Eremon devolvió la copa a la muchacha.

—Exacto.

—Esa es una cuestión muy delicada, príncipe. Queremos conservar el trono, no invitar a los clanes rivales a vivir aquí.

—Ya le dije a los miembros del Consejo que hay razones de peso, por eso aceptaron. Si queréis que sea vuestro caudillo, tenéis que dejar que tome alguna iniciativa.

—En el campo de batalla sí, pero…

—Gran druida, estoy intentando formar aquí un ejército lo bastante fuerte para resistir a los romanos. No es a una partida de ladrones de ganado a lo que nos enfrentamos. Es necesario cambiar algunas cosas.

Gelert miró al príncipe con un destello de furia.

—Te estás inmiscuyendo en los asuntos de la tribu. Tenías que haber hablado conmigo, ése era nuestro… pacto.

Muy despacio, Eremon puso la punta de su espada de instrucción en el suelo de tierra y se apoyó en la empuñadura con ambas manos. Aunque el druida no se movió, en su mejilla temblaba un músculo.

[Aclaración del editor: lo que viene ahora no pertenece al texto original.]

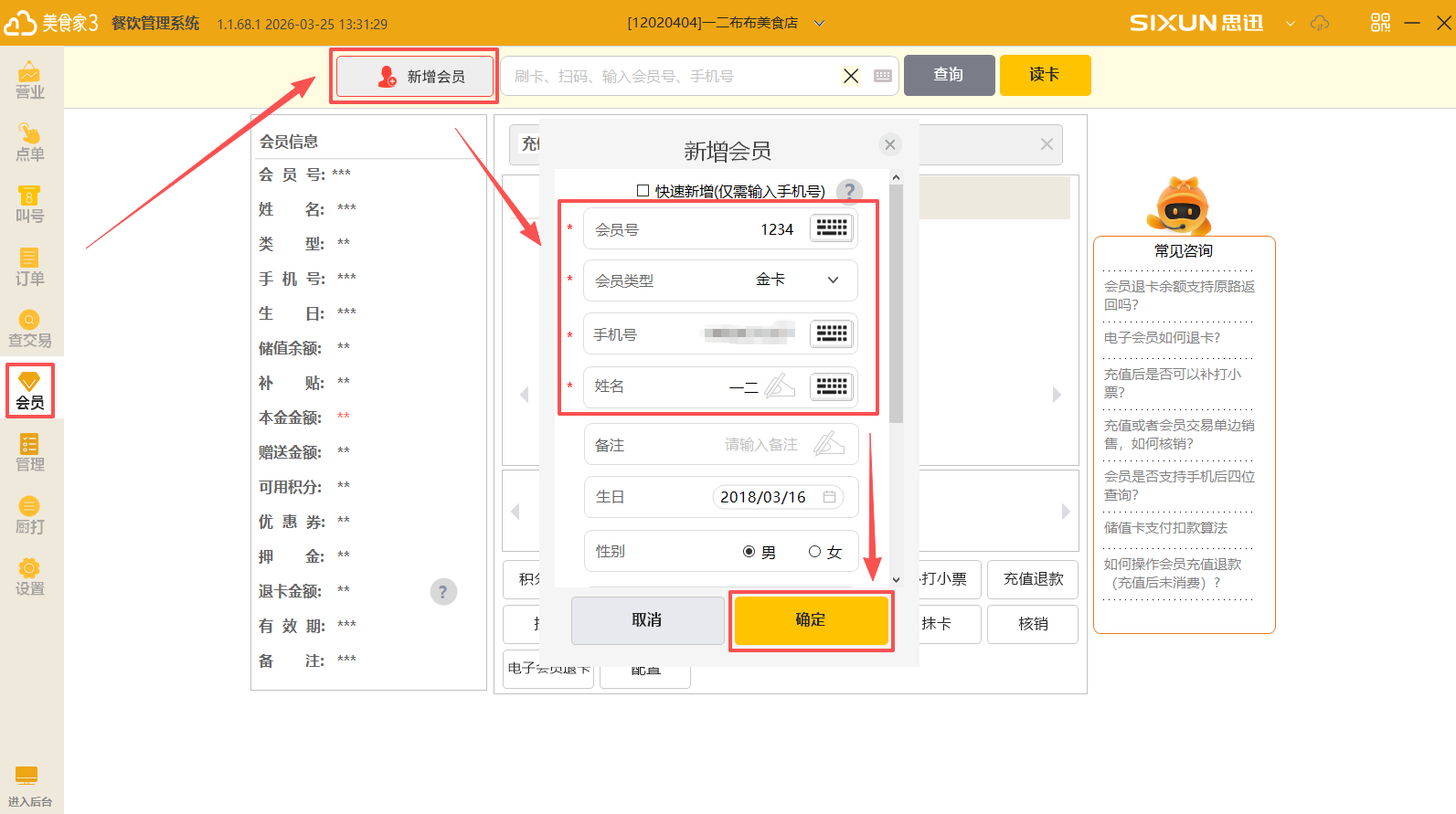Select 女 gender radio button

tap(814, 552)
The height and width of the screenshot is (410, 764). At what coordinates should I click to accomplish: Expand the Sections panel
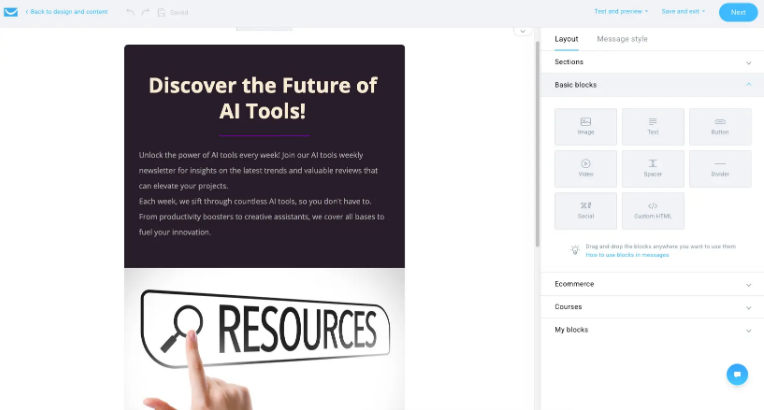coord(651,62)
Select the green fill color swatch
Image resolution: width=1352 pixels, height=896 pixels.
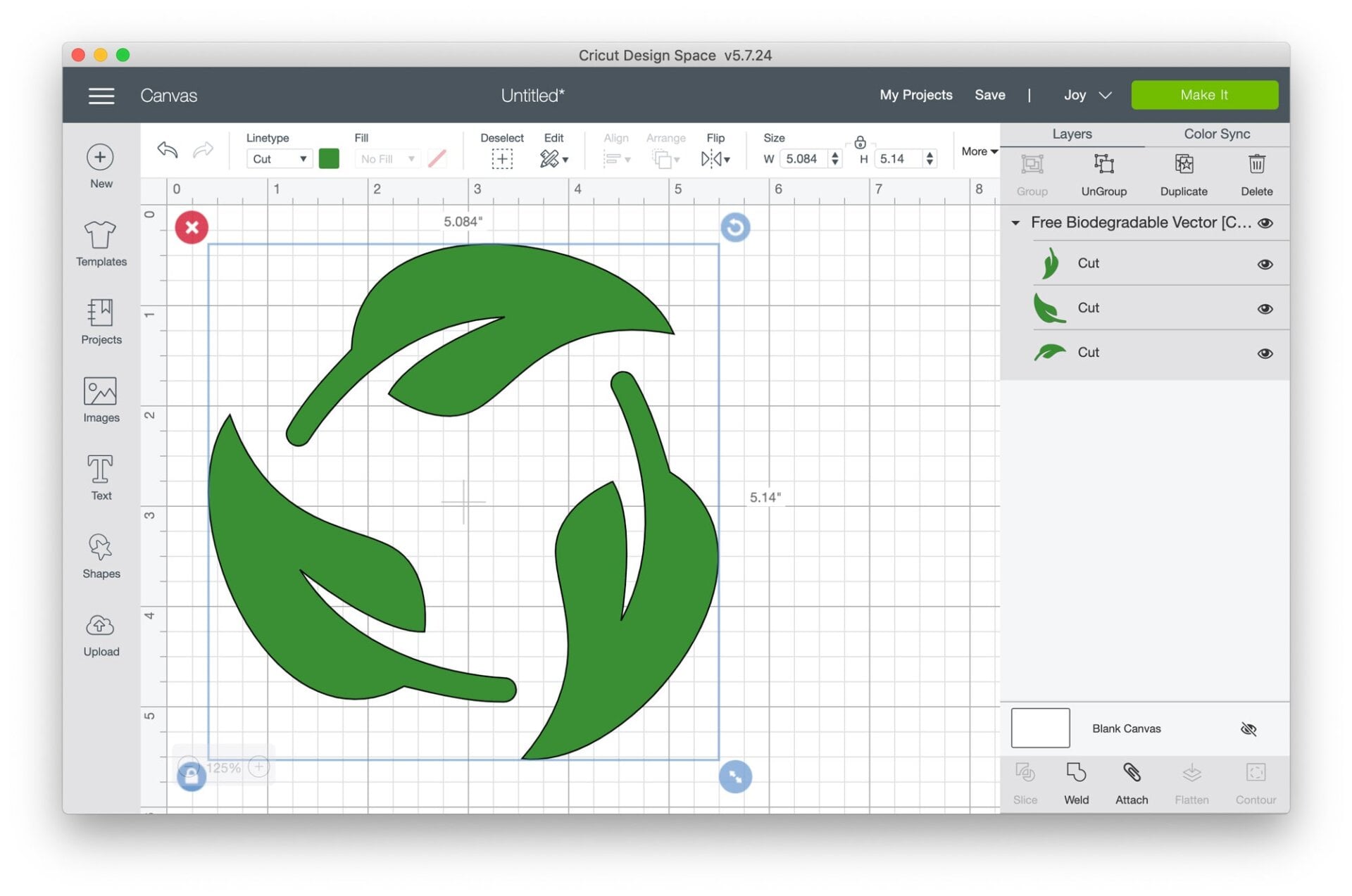[x=329, y=158]
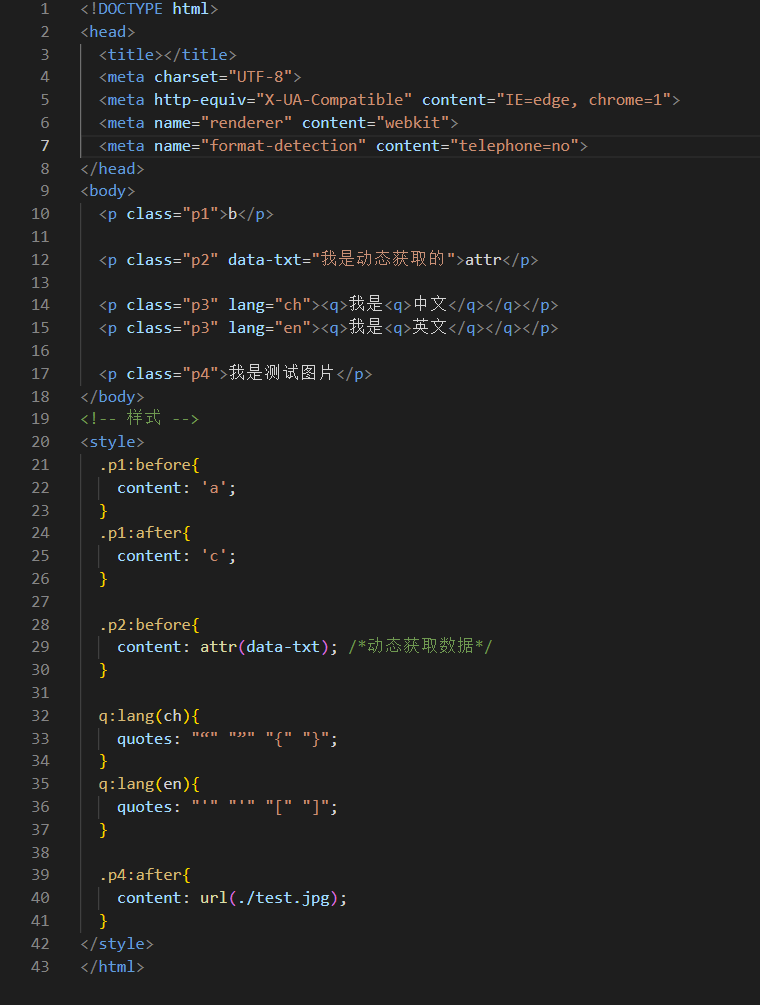Click the closing html tag
760x1005 pixels.
(x=113, y=967)
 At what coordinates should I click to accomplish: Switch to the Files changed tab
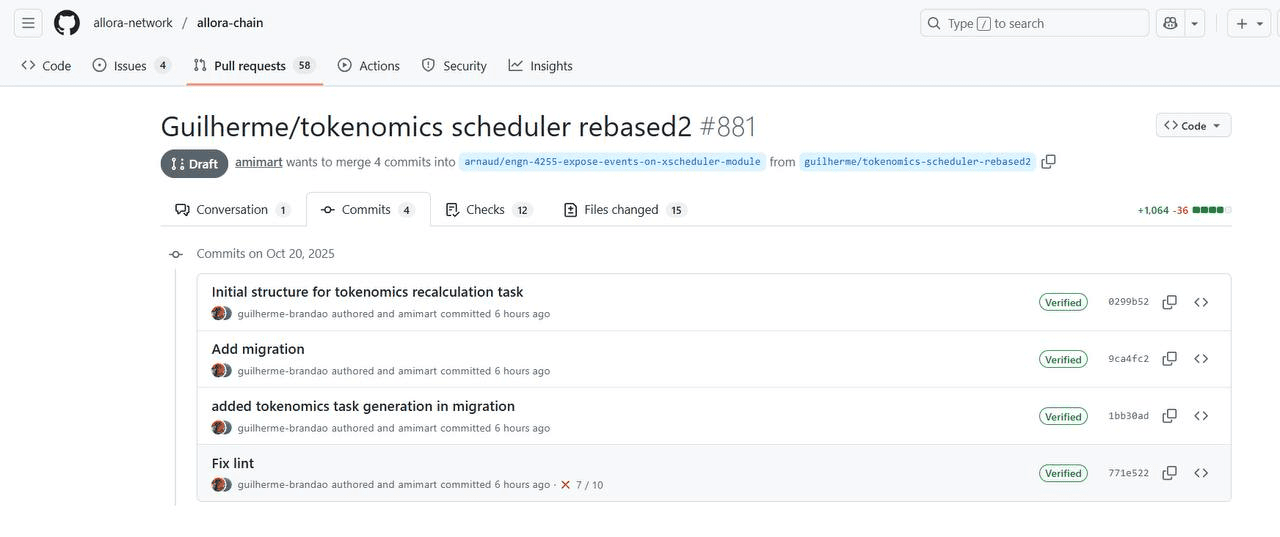point(622,210)
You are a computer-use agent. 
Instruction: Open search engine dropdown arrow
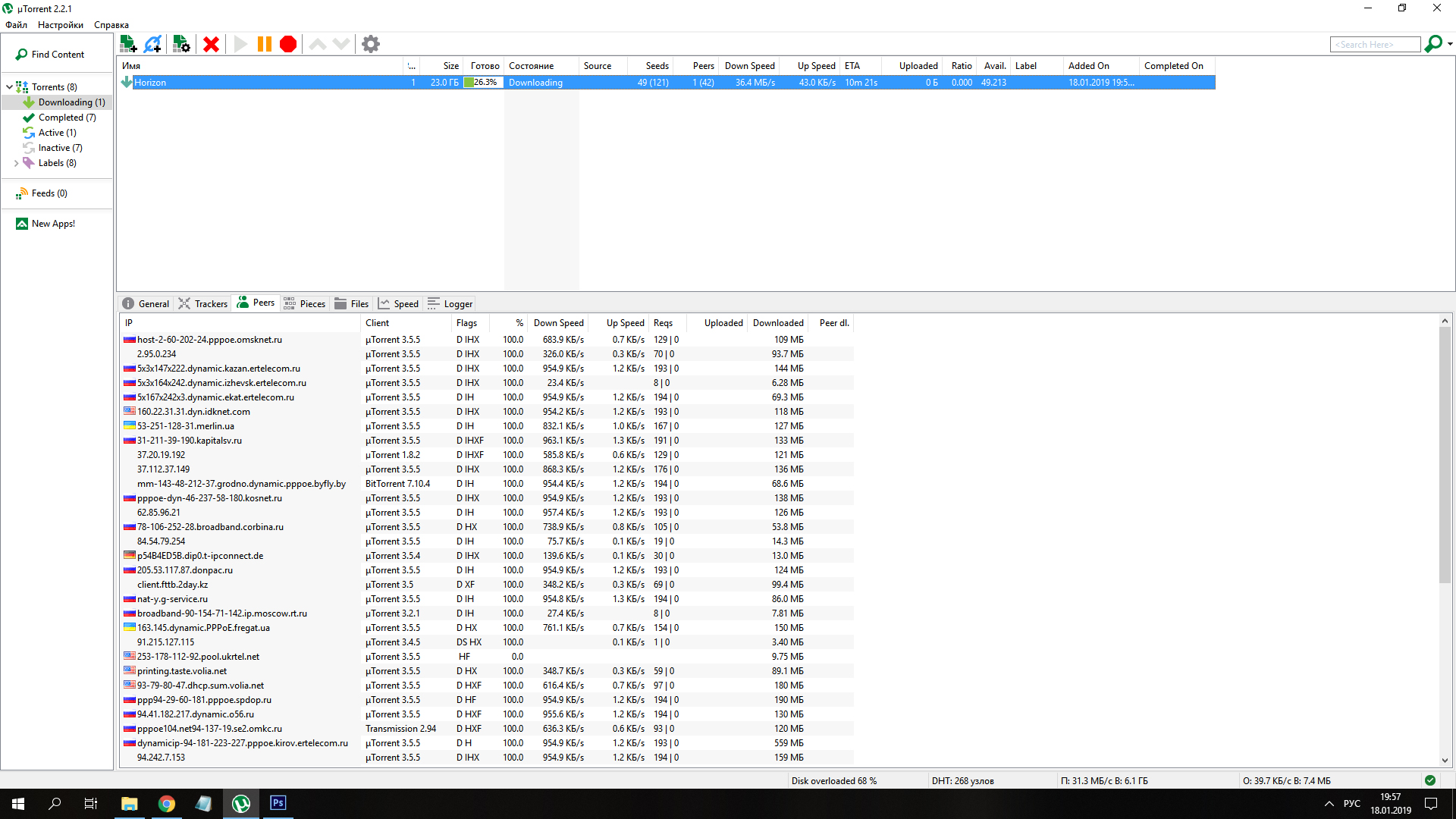(1450, 44)
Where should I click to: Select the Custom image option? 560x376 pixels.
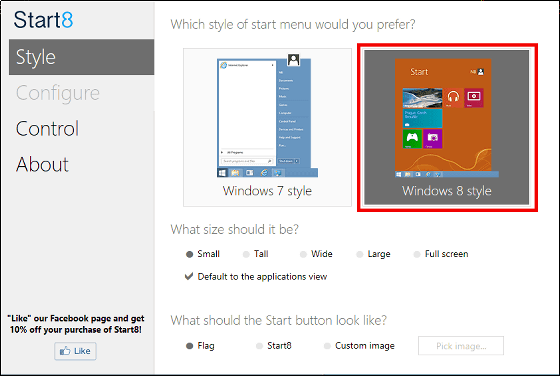tap(359, 346)
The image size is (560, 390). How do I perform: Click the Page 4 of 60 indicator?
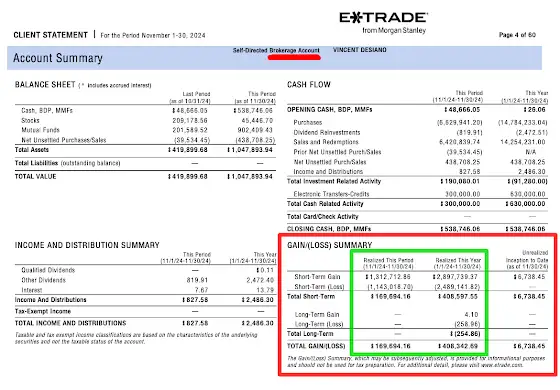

—Me he inmiscuido en los asuntos de la tribu, es cierto —aceptó Eremon—, pero en estos tiempos, la política y la guerra son una misma cosa. —Recorrió con la mirada los escudos que adornaban la sala—. Es extraño, pero, en Erín, los druidas circunscriben sus considerables poderes al mundo de los espíritus. Dejan asuntos más mundanos, como la guerra, en manos de tipos como yo. —Contempló a Gelert con frialdad—. ¿He de entender que aquí las cosas son distintas? Si es así, pediré a Belen y al resto del Consejo que me expliquen cómo son.